NCEAS/metadig-checks

entity.format.nonproprietary should not check `textFormat`

Closed this issue · 7 comments

Description

As mentioned in issue #375, this check potentially looks for invalid XPATHs since formatName is not a child of /eml/dataset/*/physical/dataFormat/textFormat or /eml/dataset/*/physical/dataFormat/binaryRasterFormat

Issues

  • The check looks in invalid paths. Additionally, textFormat is by default non-proprietrary. Not sure how to handle proprietary in binaryRasterFormat, I'm not familiar enough with the types of files in that format space

Procedure

The check should only look in/eml/dataset/*/physical/dataFormat/externallyDefinedFormat/formatName

if it is set to textFormat, it is likely an open format. Evaluating externallyDefinedFormat against a known list of proprietary formats seems like a good approach. We should discuss whether blacklisting or whitelisting is better -- both have their downsides.

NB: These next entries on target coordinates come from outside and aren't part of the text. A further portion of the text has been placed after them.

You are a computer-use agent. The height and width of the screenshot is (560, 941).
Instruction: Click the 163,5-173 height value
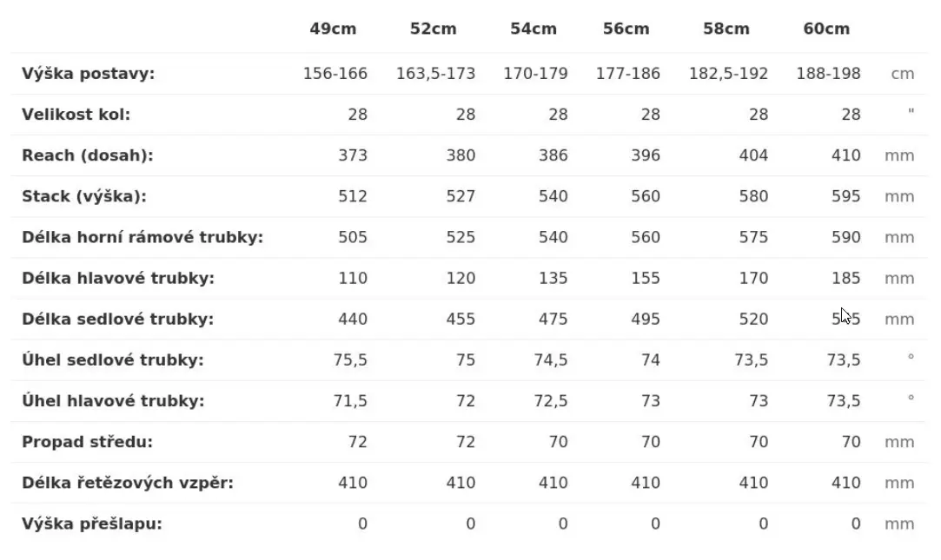coord(435,73)
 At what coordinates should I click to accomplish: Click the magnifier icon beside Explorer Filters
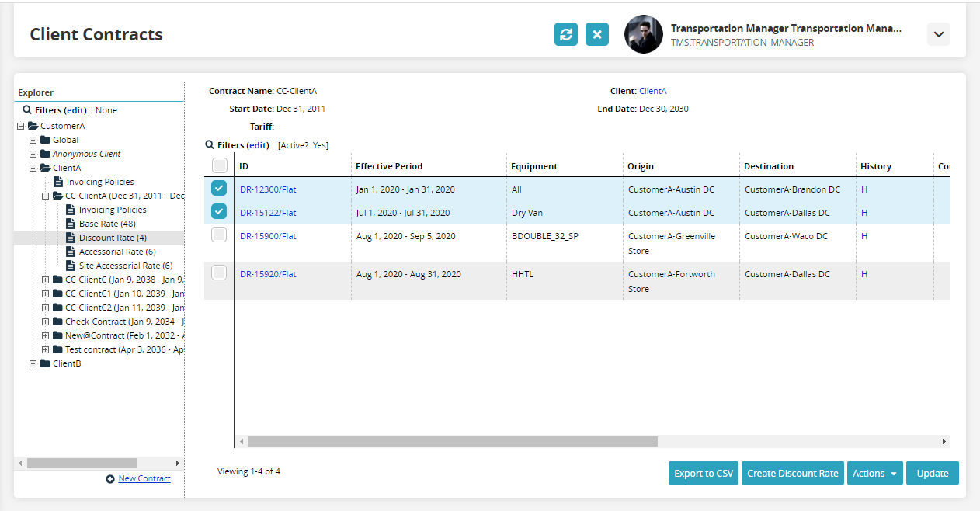click(27, 110)
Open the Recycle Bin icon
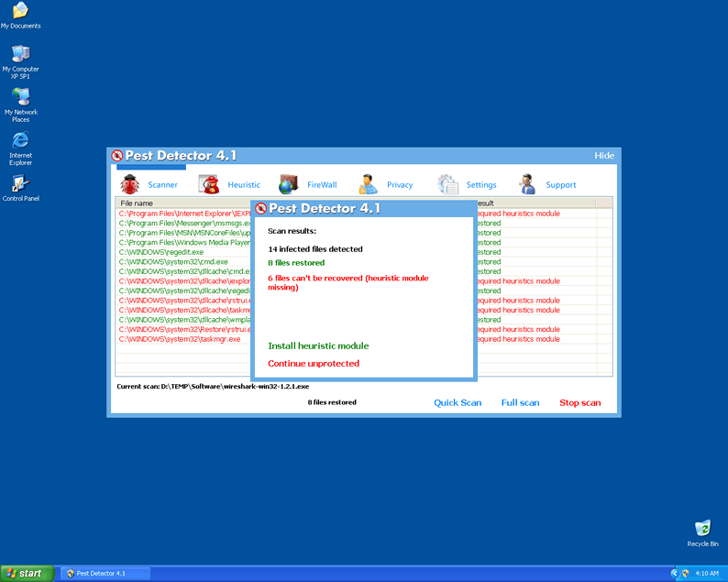The width and height of the screenshot is (728, 582). (x=702, y=529)
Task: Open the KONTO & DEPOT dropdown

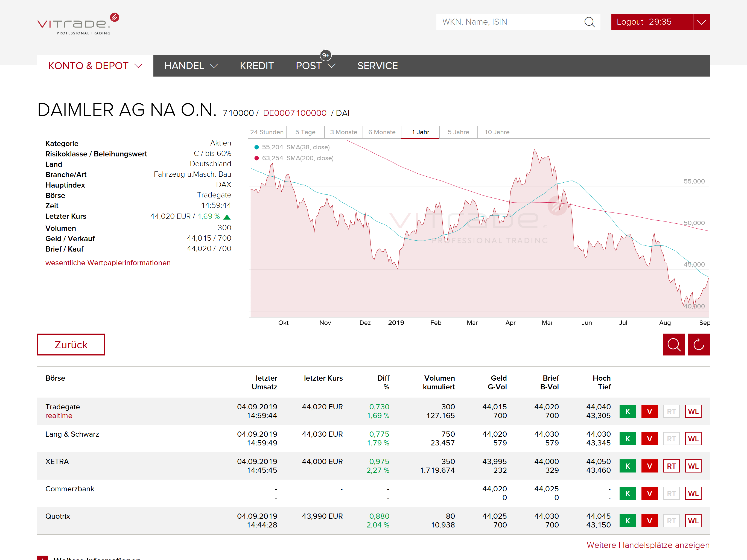Action: (x=95, y=66)
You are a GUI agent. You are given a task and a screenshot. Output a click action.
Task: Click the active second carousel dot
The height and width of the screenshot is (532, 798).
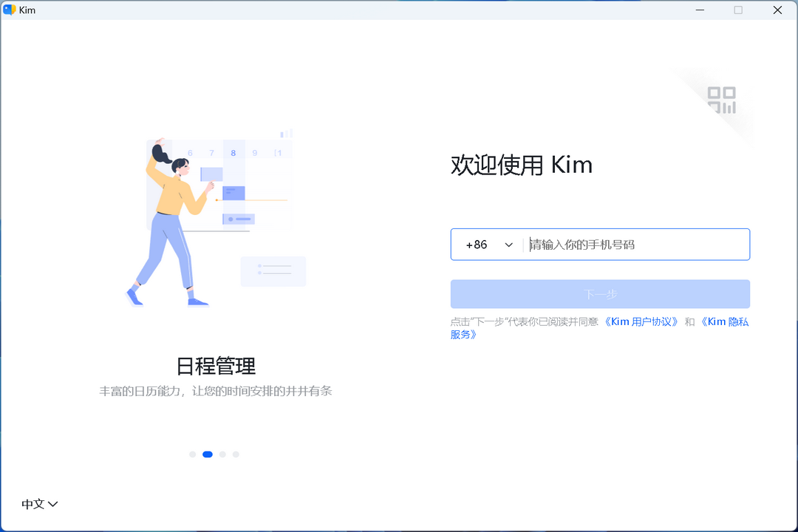tap(208, 454)
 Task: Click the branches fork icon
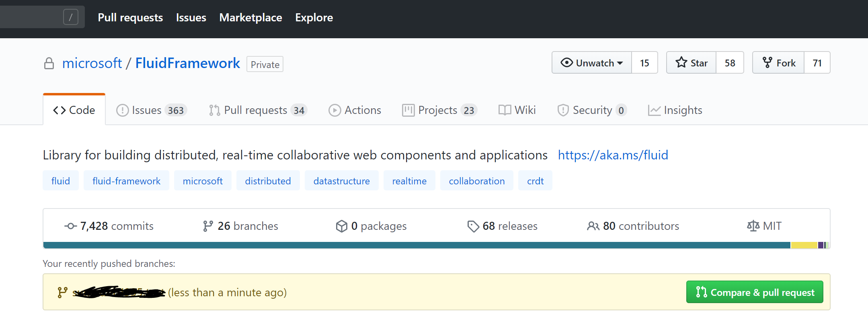208,226
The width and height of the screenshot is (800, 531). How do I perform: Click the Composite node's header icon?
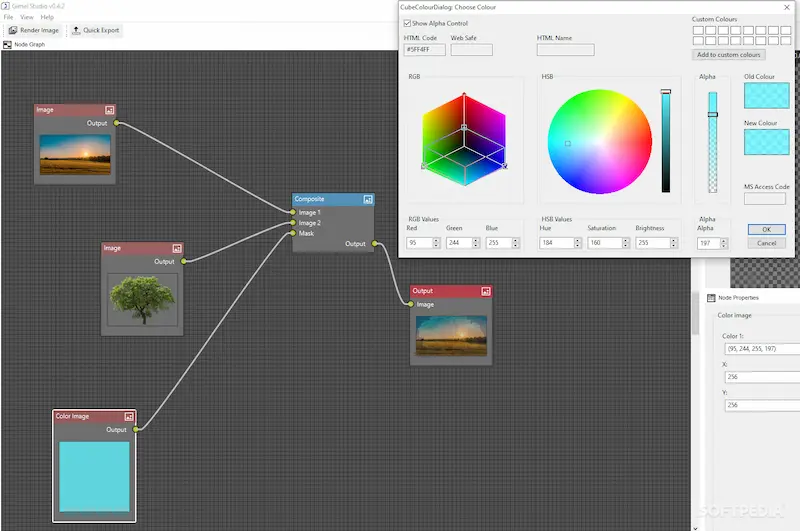[x=368, y=199]
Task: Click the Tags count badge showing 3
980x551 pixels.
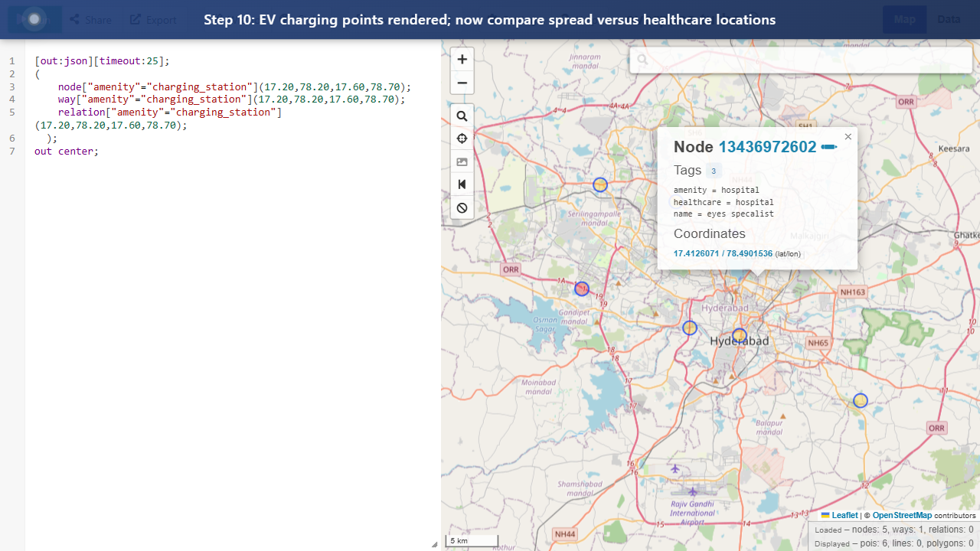Action: [x=714, y=171]
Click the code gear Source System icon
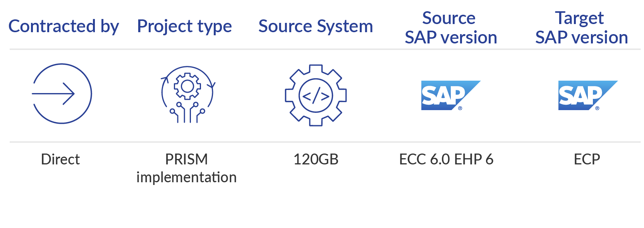 pos(316,95)
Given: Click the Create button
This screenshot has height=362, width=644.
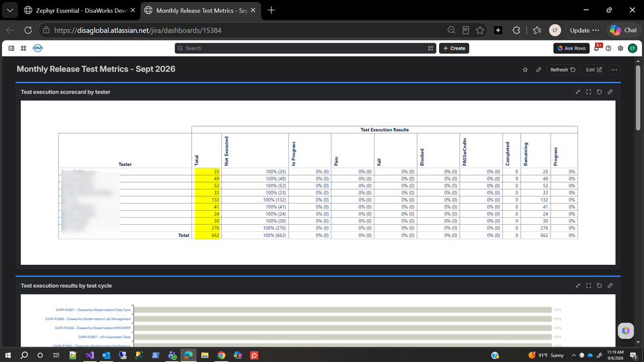Looking at the screenshot, I should pyautogui.click(x=454, y=48).
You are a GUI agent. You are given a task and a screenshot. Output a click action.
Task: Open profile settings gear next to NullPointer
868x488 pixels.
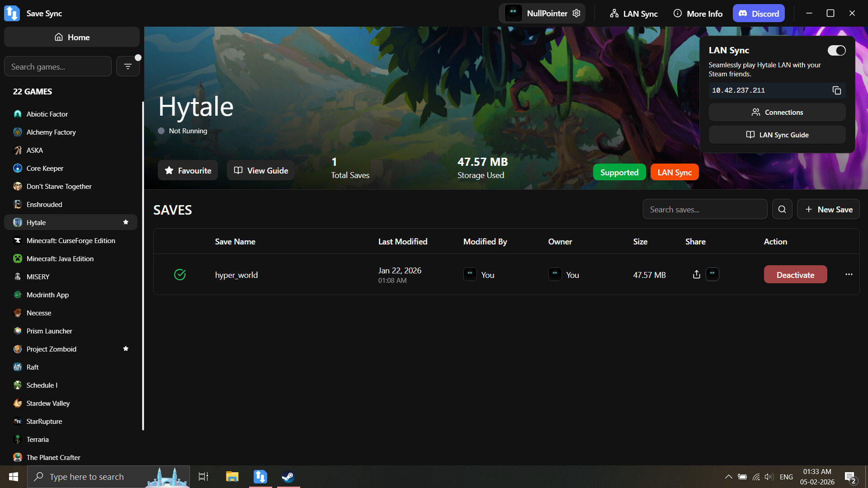576,13
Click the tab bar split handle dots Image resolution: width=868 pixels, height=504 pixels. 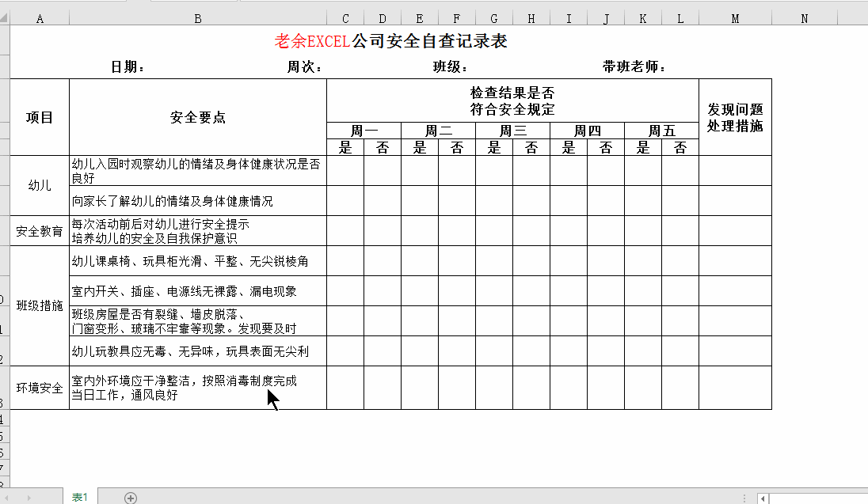(744, 498)
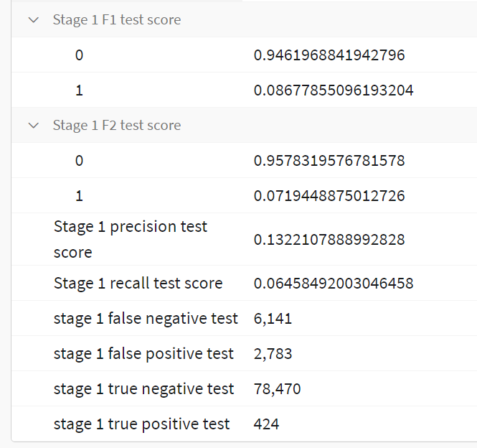This screenshot has height=448, width=477.
Task: Click F1 class 1 row label
Action: click(79, 90)
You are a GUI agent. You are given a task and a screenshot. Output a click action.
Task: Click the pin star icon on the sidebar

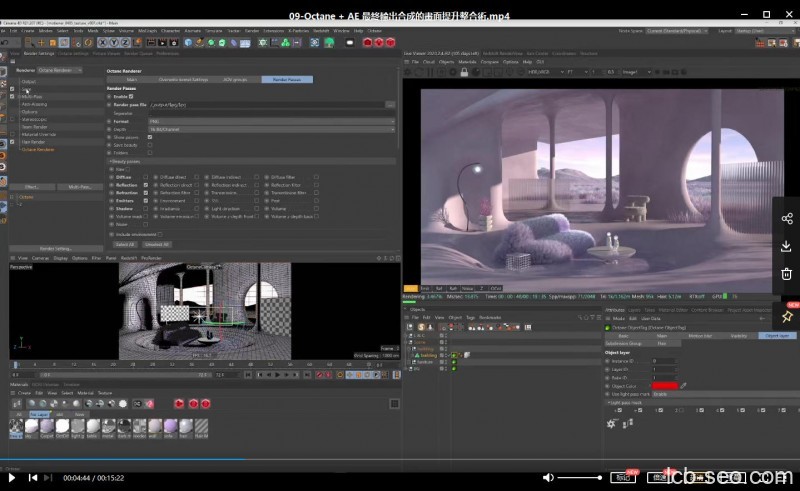(x=786, y=316)
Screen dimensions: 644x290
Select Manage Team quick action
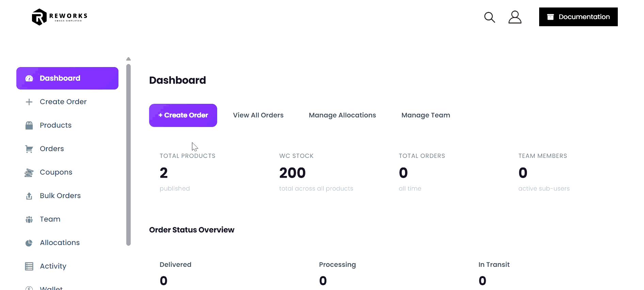[425, 115]
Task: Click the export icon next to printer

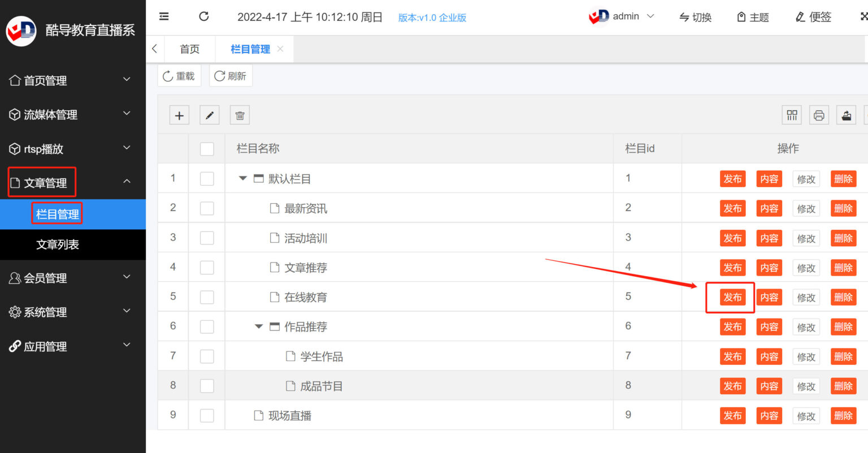Action: click(x=846, y=115)
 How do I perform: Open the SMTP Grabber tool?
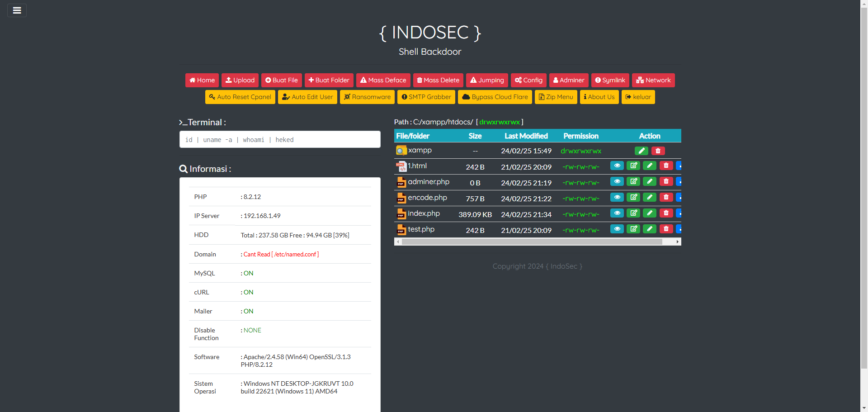point(426,97)
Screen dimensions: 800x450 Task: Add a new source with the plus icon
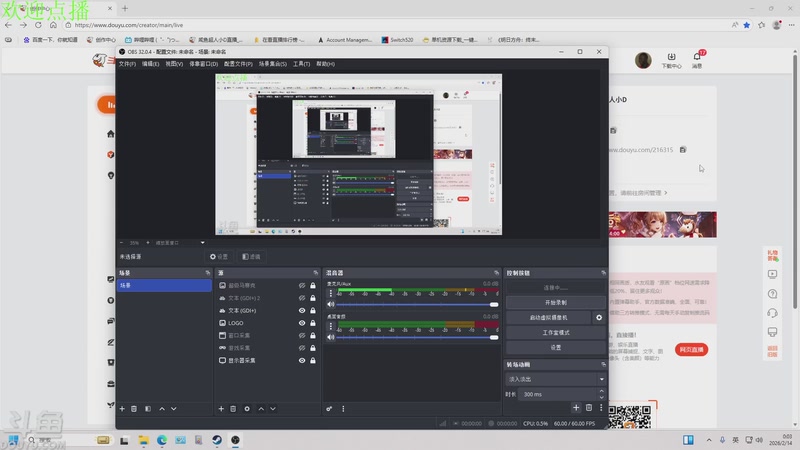coord(221,409)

@jeanetteclark because the check is looking for formatName, it will only find entries like ./physical/dataFormat/externallyDefinedFormat/formatName, since as you pointed out, formatName isn't a sub-element of textFormat or binaryRasterFormat.

I think the problem is that if a formatName entry isn't found, then the check fails, which is wrong, as it would fail if only textFormats are present, for example.

So, i'm proposing that the check passes if no formatNames are found, or if all formats that are found have a non-proprietary format specified.

@gothub that sounds reasonable to me

@mbjones regarding whether to blacklist or whitelist - the original design was to list all DataONE formats and mark each one as either proprietary or not. Here is the original issue

@jeanetteclark just a clarification of my comments from above:

  • if no <dataFormat> entries are found at all, then the check fails.
  • if any <dataFormat> entries are found - i.e one or more <textFormat>, <binaryRasterFormat>, <externallyDefinedFormat>, and no proprietary format names are found, then the check passes.
    • Note that, for example, this could be a single <textFormat> entry.
  • if any <externallyDefinedFormat> entries exist, then all these must be non-proprietary, or the check fails.

Does that sound reasonable?

yeah that sounds good to me! Thanks

Check updated in commit a19a206